Tag Archives: Philippine Islands

Reviews of The Lost Tribe of Coney Island

Kirkus Reviews

THE LOST TRIBE OF CONEY ISLAND: Headhunters, Luna Park, and the Man Who Pulled Off the Spectacle of the Century by Claire Prentice

Published in Kirkus Reviews, 19 August 2014


This bright story of a shameless huckster evokes a unique bit of Americana at the turn of the 20th century, when the nation dabbled in empire-building and the display of human beings as objects of curiosity was a staple of show business.

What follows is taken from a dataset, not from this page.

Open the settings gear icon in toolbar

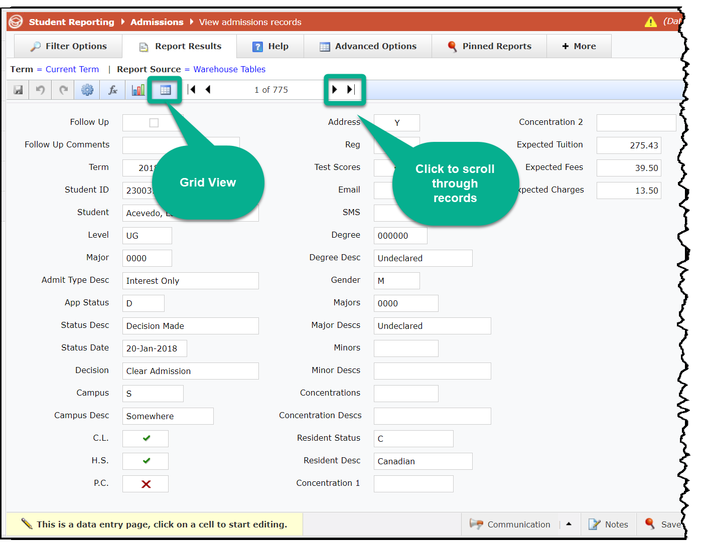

Not long after the United States took control of the Philippines, 50 members of the Igorrote tribe, indigenous to the mountains of Luzon, agreed to travel to America for a year with Dr. Truman Hunt to display salient features of their culture. The happy tribespeople’s native costume was smaller than a stripper’s final revelation, and they excelled in spear chucking and tobacco smoking. On occasion, too, they were headhunters and ready to feast on dogs. Fatherly Dr. Hunt booked his troupe into venues like Luna Park in Coney Island, where they continuously performed in G-strings for gawkers. They ate boiled mongrel until they were quite fed up with their canine diet. Managed by the ever demanding, ever drinking Hunt, the show was a great hit, playing in many cities across the continent. Of course, it was more fakery than ethnography. Journalist Prentice artfully reveals the growing mendacity of the promoter/doctor. The Igorrotes were degraded, robbed of their earnings and held against their will, unable to return home. Throughout their ordeal, the purported savages proved considerably more dignified and civilized than the many showmen charged with their care. In this nicely paced popular history, the author ably develops the diverse ancillary characters, such as the wives of bigamist Hunt, the promoters and the shady lawyers. Eventually, the government pursued the evasive Hunt. The tale ends, improbably, with strange lawsuits. Prentice presents the story of the innocent tribe with sympathy; in her telling, the Igorrotes charm and entertain us once again after more than a century.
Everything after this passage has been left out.